**TASK TO CARRY OUT:**
Copy out the lines of the material word for word, starting at the line that contains "Click the chart peak near 9 sty 2026" and ending after the line that contains "click(x=379, y=48)".

** Start of TASK INPUTS **

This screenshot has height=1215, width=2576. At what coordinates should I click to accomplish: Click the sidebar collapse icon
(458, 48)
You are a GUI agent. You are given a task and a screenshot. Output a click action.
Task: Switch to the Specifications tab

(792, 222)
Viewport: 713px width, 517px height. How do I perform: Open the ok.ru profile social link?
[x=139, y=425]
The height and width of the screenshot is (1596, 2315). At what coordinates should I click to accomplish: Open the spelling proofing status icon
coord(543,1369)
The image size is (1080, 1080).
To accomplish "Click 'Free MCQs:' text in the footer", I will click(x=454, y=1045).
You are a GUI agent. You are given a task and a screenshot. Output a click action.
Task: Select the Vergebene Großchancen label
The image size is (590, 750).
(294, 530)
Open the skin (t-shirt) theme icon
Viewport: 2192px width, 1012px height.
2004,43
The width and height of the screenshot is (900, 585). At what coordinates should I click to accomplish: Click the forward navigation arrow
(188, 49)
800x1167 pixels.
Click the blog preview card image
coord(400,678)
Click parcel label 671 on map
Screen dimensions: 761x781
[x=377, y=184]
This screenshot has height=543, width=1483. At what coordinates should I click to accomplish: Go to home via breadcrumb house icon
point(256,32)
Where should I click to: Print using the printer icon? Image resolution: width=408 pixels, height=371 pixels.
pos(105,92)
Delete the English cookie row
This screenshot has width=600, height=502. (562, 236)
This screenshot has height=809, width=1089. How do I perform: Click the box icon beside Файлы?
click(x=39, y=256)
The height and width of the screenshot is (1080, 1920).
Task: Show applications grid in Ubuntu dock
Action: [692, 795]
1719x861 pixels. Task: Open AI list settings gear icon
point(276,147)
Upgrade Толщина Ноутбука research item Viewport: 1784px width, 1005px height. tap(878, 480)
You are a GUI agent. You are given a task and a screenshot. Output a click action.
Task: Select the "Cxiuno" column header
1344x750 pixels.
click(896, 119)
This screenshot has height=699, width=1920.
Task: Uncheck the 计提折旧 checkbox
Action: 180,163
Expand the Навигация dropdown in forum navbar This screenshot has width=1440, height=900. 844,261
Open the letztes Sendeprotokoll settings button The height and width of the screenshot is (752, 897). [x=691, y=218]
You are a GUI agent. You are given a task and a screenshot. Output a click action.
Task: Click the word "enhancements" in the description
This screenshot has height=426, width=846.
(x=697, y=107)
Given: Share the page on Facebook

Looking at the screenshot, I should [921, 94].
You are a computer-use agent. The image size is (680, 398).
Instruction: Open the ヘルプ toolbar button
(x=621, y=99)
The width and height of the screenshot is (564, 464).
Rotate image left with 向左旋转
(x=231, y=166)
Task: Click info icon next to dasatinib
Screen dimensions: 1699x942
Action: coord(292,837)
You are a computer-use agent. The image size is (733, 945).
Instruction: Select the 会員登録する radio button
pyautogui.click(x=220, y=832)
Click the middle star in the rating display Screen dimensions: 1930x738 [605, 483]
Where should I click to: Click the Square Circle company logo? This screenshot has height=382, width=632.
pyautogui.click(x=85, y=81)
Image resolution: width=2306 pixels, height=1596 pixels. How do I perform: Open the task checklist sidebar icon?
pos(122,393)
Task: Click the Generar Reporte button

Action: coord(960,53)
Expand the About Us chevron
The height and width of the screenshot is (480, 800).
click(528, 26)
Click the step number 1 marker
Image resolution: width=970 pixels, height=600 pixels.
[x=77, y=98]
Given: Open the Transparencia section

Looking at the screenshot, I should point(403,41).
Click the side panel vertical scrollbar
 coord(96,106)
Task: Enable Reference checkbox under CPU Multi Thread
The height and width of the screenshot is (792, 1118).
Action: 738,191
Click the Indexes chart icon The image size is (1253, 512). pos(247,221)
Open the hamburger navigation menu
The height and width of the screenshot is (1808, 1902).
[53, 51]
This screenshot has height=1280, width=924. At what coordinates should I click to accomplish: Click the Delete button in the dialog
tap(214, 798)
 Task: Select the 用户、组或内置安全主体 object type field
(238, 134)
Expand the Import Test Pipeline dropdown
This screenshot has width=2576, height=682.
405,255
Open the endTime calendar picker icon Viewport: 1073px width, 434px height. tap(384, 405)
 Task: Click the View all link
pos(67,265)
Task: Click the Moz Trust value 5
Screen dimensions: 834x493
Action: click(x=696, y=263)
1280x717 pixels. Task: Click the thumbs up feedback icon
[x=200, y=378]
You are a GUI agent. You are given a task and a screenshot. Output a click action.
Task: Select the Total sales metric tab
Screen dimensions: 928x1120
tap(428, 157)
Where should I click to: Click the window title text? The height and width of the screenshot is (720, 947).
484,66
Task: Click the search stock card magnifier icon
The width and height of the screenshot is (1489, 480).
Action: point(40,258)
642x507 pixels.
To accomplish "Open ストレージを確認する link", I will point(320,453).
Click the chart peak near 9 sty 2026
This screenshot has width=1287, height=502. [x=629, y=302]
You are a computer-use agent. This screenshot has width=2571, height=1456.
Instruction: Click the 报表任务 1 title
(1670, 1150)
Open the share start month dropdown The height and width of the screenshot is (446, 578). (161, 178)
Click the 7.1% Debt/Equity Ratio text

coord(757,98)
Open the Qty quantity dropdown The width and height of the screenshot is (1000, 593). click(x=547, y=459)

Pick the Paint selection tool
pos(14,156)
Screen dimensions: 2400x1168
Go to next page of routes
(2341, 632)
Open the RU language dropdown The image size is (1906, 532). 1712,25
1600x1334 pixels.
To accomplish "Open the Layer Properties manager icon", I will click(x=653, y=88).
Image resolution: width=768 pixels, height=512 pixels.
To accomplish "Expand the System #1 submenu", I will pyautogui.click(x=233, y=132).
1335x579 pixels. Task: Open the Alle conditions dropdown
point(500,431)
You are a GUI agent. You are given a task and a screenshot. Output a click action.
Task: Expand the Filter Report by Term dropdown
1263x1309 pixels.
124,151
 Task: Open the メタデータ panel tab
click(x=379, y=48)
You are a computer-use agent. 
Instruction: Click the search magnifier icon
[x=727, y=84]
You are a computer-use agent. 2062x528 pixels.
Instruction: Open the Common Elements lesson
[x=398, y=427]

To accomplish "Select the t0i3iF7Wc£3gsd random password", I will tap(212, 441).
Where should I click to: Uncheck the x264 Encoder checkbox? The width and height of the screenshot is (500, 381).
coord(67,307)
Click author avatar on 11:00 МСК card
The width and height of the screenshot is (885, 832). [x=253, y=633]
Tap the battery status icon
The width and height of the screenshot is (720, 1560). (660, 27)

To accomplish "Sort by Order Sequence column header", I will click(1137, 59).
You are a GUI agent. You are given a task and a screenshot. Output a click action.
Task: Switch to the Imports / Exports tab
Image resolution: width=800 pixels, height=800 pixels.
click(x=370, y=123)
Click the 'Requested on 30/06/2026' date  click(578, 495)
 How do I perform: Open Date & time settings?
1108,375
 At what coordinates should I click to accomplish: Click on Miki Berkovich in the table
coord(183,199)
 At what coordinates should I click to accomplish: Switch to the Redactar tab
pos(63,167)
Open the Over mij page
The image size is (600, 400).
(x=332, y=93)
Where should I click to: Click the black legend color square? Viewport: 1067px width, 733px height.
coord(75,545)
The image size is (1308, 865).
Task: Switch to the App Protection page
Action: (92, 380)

** End of TASK INPUTS **

**RESPONSE TO THIS TASK:**
Click the chart peak near 9 sty 2026
This screenshot has width=1287, height=502. [x=629, y=302]
You are a computer-use agent. This screenshot has width=2571, height=1456.
Instruction: Click the 报表任务 1 title
(1670, 1150)
Open the share start month dropdown The height and width of the screenshot is (446, 578). (161, 178)
Click the 7.1% Debt/Equity Ratio text

coord(757,98)
Open the Qty quantity dropdown The width and height of the screenshot is (1000, 593). click(x=547, y=459)

Pick the Paint selection tool
pos(14,156)
Screen dimensions: 2400x1168
Go to next page of routes
(2341, 632)
Open the RU language dropdown The image size is (1906, 532). 1712,25
1600x1334 pixels.
To accomplish "Open the Layer Properties manager icon", I will click(x=653, y=88).
Image resolution: width=768 pixels, height=512 pixels.
To accomplish "Expand the System #1 submenu", I will pyautogui.click(x=233, y=132).
1335x579 pixels. Task: Open the Alle conditions dropdown
point(500,431)
You are a GUI agent. You are given a task and a screenshot. Output a click action.
Task: Expand the Filter Report by Term dropdown
1263x1309 pixels.
124,151
 Task: Open the メタデータ panel tab
click(x=379, y=48)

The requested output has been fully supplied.